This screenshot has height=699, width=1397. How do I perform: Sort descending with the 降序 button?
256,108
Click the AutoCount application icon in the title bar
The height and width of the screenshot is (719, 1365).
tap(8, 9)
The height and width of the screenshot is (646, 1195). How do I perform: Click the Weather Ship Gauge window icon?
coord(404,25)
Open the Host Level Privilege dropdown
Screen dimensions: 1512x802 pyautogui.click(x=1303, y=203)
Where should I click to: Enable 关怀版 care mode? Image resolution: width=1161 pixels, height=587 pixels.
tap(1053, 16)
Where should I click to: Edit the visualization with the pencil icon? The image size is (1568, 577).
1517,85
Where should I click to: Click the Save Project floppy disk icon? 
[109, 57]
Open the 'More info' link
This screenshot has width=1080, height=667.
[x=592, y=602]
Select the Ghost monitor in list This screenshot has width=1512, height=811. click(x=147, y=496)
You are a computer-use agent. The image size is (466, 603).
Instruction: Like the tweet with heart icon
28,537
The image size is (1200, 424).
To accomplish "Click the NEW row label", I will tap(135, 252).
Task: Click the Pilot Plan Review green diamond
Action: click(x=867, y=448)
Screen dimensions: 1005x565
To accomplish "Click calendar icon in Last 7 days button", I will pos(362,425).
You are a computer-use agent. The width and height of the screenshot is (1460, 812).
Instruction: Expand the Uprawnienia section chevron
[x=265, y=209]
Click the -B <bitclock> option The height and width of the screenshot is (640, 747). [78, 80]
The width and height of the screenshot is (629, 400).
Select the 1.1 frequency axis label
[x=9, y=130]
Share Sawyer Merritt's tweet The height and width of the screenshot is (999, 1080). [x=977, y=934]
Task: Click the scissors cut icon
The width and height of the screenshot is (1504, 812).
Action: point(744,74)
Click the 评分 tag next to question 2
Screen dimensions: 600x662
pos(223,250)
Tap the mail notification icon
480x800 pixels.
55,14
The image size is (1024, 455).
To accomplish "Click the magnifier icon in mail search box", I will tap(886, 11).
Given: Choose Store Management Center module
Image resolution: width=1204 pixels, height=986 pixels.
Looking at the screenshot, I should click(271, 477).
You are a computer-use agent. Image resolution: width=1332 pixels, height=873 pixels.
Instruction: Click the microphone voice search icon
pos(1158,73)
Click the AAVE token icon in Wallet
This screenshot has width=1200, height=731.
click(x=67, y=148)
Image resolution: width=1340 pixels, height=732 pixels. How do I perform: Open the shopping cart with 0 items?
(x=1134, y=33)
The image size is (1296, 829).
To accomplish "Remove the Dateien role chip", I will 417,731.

--

▶ [What to work on]: The answer must be an exact transcription of every record above.

▶ [Response below]:
This screenshot has height=699, width=1397. How do I perform: Sort descending with the 降序 button?
256,108
Click the AutoCount application icon in the title bar
The height and width of the screenshot is (719, 1365).
tap(8, 9)
The height and width of the screenshot is (646, 1195). How do I perform: Click the Weather Ship Gauge window icon?
coord(404,25)
Open the Host Level Privilege dropdown
Screen dimensions: 1512x802 pyautogui.click(x=1303, y=203)
Where should I click to: Enable 关怀版 care mode? Image resolution: width=1161 pixels, height=587 pixels.
tap(1053, 16)
Where should I click to: Edit the visualization with the pencil icon? The image size is (1568, 577).
1517,85
Where should I click to: Click the Save Project floppy disk icon? 
[109, 57]
Open the 'More info' link
This screenshot has width=1080, height=667.
[x=592, y=602]
Select the Ghost monitor in list This screenshot has width=1512, height=811. click(x=147, y=496)
You are a computer-use agent. The image size is (466, 603).
Instruction: Like the tweet with heart icon
28,537
The image size is (1200, 424).
To accomplish "Click the NEW row label", I will tap(135, 252).
Task: Click the Pilot Plan Review green diamond
Action: click(x=867, y=448)
Screen dimensions: 1005x565
To accomplish "Click calendar icon in Last 7 days button", I will pos(362,425).
You are a computer-use agent. The width and height of the screenshot is (1460, 812).
Instruction: Expand the Uprawnienia section chevron
[x=265, y=209]
Click the -B <bitclock> option The height and width of the screenshot is (640, 747). [78, 80]
The width and height of the screenshot is (629, 400).
Select the 1.1 frequency axis label
[x=9, y=130]
Share Sawyer Merritt's tweet The height and width of the screenshot is (999, 1080). [x=977, y=934]
Task: Click the scissors cut icon
The width and height of the screenshot is (1504, 812).
Action: point(744,74)
Click the 评分 tag next to question 2
Screen dimensions: 600x662
pos(223,250)
Tap the mail notification icon
480x800 pixels.
55,14
The image size is (1024, 455).
To accomplish "Click the magnifier icon in mail search box", I will tap(886, 11).
Given: Choose Store Management Center module
Image resolution: width=1204 pixels, height=986 pixels.
Looking at the screenshot, I should click(271, 477).
You are a computer-use agent. Image resolution: width=1332 pixels, height=873 pixels.
Instruction: Click the microphone voice search icon
pos(1158,73)
Click the AAVE token icon in Wallet
This screenshot has width=1200, height=731.
click(x=67, y=148)
Image resolution: width=1340 pixels, height=732 pixels. How do I perform: Open the shopping cart with 0 items?
(x=1134, y=33)
The image size is (1296, 829).
To accomplish "Remove the Dateien role chip", I will 417,731.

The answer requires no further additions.